Novel Smart N95 Filtering Facepiece Respirator with Real-time Adaptive Fit Functionality and Wireless Humidity Monitoring for Enhanced Wearable Comfort

TL;DR

This paper introduces a smart N95 respirator with real-time adaptive fit and wireless humidity monitoring, enhancing comfort and safety by addressing fit issues and providing air quality feedback during long-term use.

Contribution

The study presents a novel smart N95 respirator integrating humidity sensing and self-fit adjustment using laser-induced graphene and dielectric elastomer sensors, improving fit and user awareness.

Findings

Fit factor increased by 3.20 times on average.

Self-fit mechanism effectively adapts to facial variations.

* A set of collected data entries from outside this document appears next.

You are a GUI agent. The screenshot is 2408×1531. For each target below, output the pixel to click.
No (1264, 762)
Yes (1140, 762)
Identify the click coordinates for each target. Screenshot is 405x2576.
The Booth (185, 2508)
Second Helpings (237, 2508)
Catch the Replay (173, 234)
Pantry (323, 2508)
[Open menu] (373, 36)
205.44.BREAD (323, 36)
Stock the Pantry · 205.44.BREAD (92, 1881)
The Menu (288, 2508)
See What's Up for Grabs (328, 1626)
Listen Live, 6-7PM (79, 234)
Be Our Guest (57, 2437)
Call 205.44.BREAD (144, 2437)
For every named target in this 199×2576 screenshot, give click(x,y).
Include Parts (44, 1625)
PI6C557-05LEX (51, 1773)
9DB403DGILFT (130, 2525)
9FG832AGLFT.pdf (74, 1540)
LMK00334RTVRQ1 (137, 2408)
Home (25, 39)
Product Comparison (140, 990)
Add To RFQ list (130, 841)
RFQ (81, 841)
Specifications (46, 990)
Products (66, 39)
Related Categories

Wireless humidity monitoring provides real-time air quality data.

Abstract

The widespread emergence of the COVID-19 pandemic has transformed our lifestyle, and facial respirators have become an essential part of daily life. Nevertheless, the current respirators possess several limitations such as poor respirator fit because they are incapable of covering diverse human facial sizes and shapes, potentially diminishing the effect of wearing respirators. In addition, the current facial respirators do not inform the user of the air quality within the smart facepiece respirator in case of continuous long-term use. Here, we demonstrate the novel smart N-95 filtering facepiece respirator that incorporates the humidity sensor and pressure sensory feedback-enabled self-fit adjusting functionality for the effective performance of the facial respirator to prevent the transmission of airborne pathogens. The laser-induced graphene (LIG) constitutes the humidity sensor, and the pressure sensor array based on the dielectric elastomeric sponge monitors the respirator contact on the face of the user, providing the sensory information for a closed-loop feedback mechanism. As a result of the self-fit adjusting mode along with elastomeric lining, the fit factor is increased by 3.20 and 5 times at average and maximum respectively. We expect that the experimental proof-of-concept of this work will offer viable solutions to the current commercial respirators to address the limitations.